Gente allegra, il ciel l’aiuta: così recita un antico adagio. Perché non dovrebbe valere anche per il mondo del lavoro? È ormai risaputo che la felicità in ufficio aumenta la produttività, aiuta le aziende a mantenere in casa i talenti e, in generale, innalza il concetto di senso di appartenenza.

Una buona retribuzione? È importante ma non è più sufficiente ad assicurare la fidelizzazione degli impiegati in azienda. 

Essere felici è un desiderio di tutti e aiuta a superare anche eventuali momenti di scontro e tensioni. Un fenomeno che, in America, viene chiamato di “Great Resignation”, ora raccontato dalle recenti ricerche, condotte in Italia, da 4 M.A.N. Consulting, società di consulenza specializzata in Performance Management, e l’Università Popolare degli Studi di Milano. 

Quanto conta il fattore felicità in ufficio?

Secondo lo studio, su un campione di 478 aziende di varie dimensioni 4 M.A.N. Consulting ha riscontrato che tra i dipendenti il 20% esprime la volontà di cambiare lavoro a causa della mancanza di relazione interna all’ambiente lavorativo. Il 32% sente che la gestione dei rapporti umani del proprio superiore incida negativamente sulle performance. L’87% pensa che i sistemi di incentivazione economica, in assenza di riconoscimento formale della relazione, siano nulli e non siano il fattore rilevante per le performance.
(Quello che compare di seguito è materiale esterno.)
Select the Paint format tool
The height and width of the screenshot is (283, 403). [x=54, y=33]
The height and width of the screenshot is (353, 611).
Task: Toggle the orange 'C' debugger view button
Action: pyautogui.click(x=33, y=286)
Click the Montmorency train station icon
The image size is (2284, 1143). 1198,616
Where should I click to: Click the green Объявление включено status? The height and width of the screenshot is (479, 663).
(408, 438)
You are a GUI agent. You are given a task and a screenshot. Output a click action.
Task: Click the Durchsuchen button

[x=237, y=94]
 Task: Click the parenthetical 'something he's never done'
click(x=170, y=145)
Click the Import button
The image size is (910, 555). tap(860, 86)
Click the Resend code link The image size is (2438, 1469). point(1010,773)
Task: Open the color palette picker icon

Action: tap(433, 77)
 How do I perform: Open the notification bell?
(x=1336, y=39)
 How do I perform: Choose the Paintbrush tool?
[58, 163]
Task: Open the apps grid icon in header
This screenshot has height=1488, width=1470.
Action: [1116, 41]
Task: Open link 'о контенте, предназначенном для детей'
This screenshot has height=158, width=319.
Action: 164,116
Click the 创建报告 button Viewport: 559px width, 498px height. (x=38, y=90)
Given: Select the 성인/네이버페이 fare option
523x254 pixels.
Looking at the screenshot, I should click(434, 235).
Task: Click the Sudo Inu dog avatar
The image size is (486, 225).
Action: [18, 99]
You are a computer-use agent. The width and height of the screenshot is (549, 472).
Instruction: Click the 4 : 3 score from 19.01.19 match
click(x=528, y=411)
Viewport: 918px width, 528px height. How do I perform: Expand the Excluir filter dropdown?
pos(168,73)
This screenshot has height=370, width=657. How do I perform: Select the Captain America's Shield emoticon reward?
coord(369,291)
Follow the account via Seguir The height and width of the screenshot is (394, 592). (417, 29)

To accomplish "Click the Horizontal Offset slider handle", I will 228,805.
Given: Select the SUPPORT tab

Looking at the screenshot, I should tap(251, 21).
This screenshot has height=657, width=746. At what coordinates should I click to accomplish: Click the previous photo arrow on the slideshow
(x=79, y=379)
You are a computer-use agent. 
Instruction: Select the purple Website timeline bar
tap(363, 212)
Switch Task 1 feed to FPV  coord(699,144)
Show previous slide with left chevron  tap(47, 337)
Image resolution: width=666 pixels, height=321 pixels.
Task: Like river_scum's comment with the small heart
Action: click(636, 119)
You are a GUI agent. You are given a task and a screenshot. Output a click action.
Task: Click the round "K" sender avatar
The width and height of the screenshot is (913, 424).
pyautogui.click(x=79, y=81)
Il 57% degli intervistati dichiara che in presenza di gentilezza ed empatia si è maggiormente motivati a produttivi. Il 95% ritiene che alla base di una peak performance (i picchi di eccellenza) c’è il rapporto “comprensivo” con il proprio capo ed i colleghi.

Ciò chiaramente incide anche sullo stato di salute di chi lavora in un’azienda: se c’è un ambiente sereno i livelli di stress sono più bassi.

A conferma di ciò l’Università Popolare degli Studi di Milano ha evidenziato (basandosi su un campione rappresentativo di 348 aziende italiane di diverse dimensioni e operanti in vari settori) una produttività superiore del 68% nelle realtà in cui i rapporti interpersonali sono basati su gentilezza ed empatia rispetto a chi, invece, continua a mantenere un approccio più formale e distaccato tra colleghi, capi, sottoposti, clienti o fornitori.

Ci sono da evidenziare anche i dati relativi alla fiducia (che cresce del 75%) e della soddisfazione di chi lavora o collabora con quella specifica azienda (che segna un +93%).

Manager e imprenditori, quindi, devono (se non lo hanno già fatto) cercare di essere più sereni e disponibili sul lavoro, perché questo porterà per loro e le loro aziende innumerevoli benefici.

“Sono anni che il sistema di welfare aziendale si interroga su come si possano aumentare i livelli di benessere percepito, andando ad impattare positivamente su riduzioni drastiche di assenteismo, malattia e scarsa produttività. – fa presente Roberto Castaldo,Presidente e fondatore di 4 M.A.N. Consulting – Eppure, ancora oggi, nonostante le evidenze, il concetto di felicità in azienda viene visto con diffidenza, anche se finalmente qualcosa sta cambiando”.

Sempre più aziende stanno puntando all’istituzione (o all’ingaggio) della figura del Chief Happiness Officer o manager della felicità, ovvero un professionista dello staff HR con competenza in coaching che si occupa dello stato di benessere dei dipendenti e del loro livello di soddisfazione.

“La ricerca condotta dal nostro Ateneo – aggiunge il Professor Marco Grappeggia, Presidente Università Popolare degli Studi di Milano – è fondamentale soprattutto se tiene conto dell’attuale scenario storico, sociale ed economico. È facilmente comprensibile che la crisi portata dal covid-19 renda ora necessaria una buona dose di fiducia, nel datore di lavoro o nel fornitore. È indispensabile credere, ad esempio, che il proprio ‘capo’ faccia il possibile per mantenere il lavoro di tutti i suoi dipendenti, tutelandone la salute e facendo quadrare i conti”. Al contrario, quando manca questa fiducia, si può scivolare in uno stato depressivo che porta a lavorare meno e peggio, o a decidere di licenziarsi per cercare un nuovo impiego”.